Friday, 3 December 2010

Chaplin At Keystone: Buy It You Mugs

As if I needed the BFI to give me another reason to love them like they were a benevolent uncle (the kind who keeps his hands to himself), up they pop and kick me up the bum in a slapstick fashion with no less than 34 reasons spread lusciously over four DVDs, plus extras, in Chaplin At Keystone.
The product of an eight-year restoration programme between the BFI, Cineteca Bologna and Lobster Films, Chaplin At Keystone showcases the very first films the clumsy genius ever made - for Keystone Studios in 1914 - and does it with the kind of love and dedication that's such a cockle-warmingly common facet of the BFI's restorations of early cinema. It's no exaggeration to say that without intervention many of these films would eventually simply have decomposed.

The significance of some of these shorts cannot be underestimated.  There's the first film Chaplin ever made (Making A Living), the first one in which he played his signature tramp character (Mabel's Strange Predicament), the first that he wrote and directed (Caught In The Rain) and the first American feature-length comedy, Tillie's Punctured Romance (it's no Airplane! but it does feature a fat lady being kicked up the arse and a lot of policemen falling over). What you're essentially witnessing as you watch a pissed-up hobo repeatedly having his backside punished is the birth and evolution of modern film comedy, and it's a fantastic experience.
Although some of this stuff is undeniably crude - Making A Living is basically an awful lot of people doing an awful lot of falling over - there are plenty of ChapLOLs to be had in the carefully choreographed pratfall routines that mark the high points of this collection. And while something like Kid Auto Races at Venice, Cal. is part slapstick bimbling, it's also part social commentary on the exciting new moving picture craze and part fascinating document of a bemused crowd's genuine reaction to an insane vagabond dicking about in front of a camera.
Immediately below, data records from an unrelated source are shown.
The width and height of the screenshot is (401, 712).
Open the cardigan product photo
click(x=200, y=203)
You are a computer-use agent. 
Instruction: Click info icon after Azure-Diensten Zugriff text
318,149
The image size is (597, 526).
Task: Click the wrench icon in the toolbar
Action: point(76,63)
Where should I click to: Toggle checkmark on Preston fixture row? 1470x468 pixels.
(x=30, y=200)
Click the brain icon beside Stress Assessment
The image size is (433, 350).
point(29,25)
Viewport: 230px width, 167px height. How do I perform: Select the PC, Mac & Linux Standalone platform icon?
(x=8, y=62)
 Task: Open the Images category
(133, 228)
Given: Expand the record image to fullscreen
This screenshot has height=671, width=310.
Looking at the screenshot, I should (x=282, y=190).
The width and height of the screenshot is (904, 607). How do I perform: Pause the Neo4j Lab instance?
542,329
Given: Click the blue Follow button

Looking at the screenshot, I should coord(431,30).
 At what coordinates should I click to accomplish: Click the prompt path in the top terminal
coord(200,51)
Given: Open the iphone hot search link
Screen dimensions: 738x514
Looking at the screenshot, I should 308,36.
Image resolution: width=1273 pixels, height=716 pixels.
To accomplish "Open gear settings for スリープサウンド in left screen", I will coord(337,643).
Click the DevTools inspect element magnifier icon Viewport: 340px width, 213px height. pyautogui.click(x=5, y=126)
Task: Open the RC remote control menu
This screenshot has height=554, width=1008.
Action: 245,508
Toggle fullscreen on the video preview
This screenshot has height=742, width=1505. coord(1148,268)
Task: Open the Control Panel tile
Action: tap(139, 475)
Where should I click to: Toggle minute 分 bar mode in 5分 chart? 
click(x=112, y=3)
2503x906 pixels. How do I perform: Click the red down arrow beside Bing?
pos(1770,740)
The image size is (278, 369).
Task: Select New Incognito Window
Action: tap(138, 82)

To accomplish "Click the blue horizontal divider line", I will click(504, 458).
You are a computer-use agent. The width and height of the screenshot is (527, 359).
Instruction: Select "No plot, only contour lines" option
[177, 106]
All the films have new music composed by tip topples accompanists (including The Incredible Suit hero Neil Brand) and there's a ludicrously informative 58-page booklet included which is full of potential pub quiz trivia. I had no idea, for example, that Caught In A Cabaret was restored using a nitrate dupe negative, a nitrate positive print, a 16mm dupe negative and a 16mm triacetate dupe negative. Did you?

Chaplin At Keystone is released on Monday 13th December, but if you were to pop back to this very blog this coming Monday you may well find yourself in a position to WIN ONE OF TWO COPIES!! Oh yes. We've come a long way since I failed to give away a Prince Of Persia poster.
Chaplin junkies in need of more of this stuff should already have bookmarked the BFI Chaplin microsite. It's amazing.

1 comment :

  1. Chaplin was a genius. He was a brilliant actor, comedian and knew more about film craft than anyone in his time. I can't explain why but I don't like him. It may be because he is needingly asking or even demanding that we love him. It is pathos rather than humour to me. Given the choice I would rather watch Ricky Gervais whose characters share many pathetic qualities with Chaplin.

    There, I've made a proper Charlie of myself.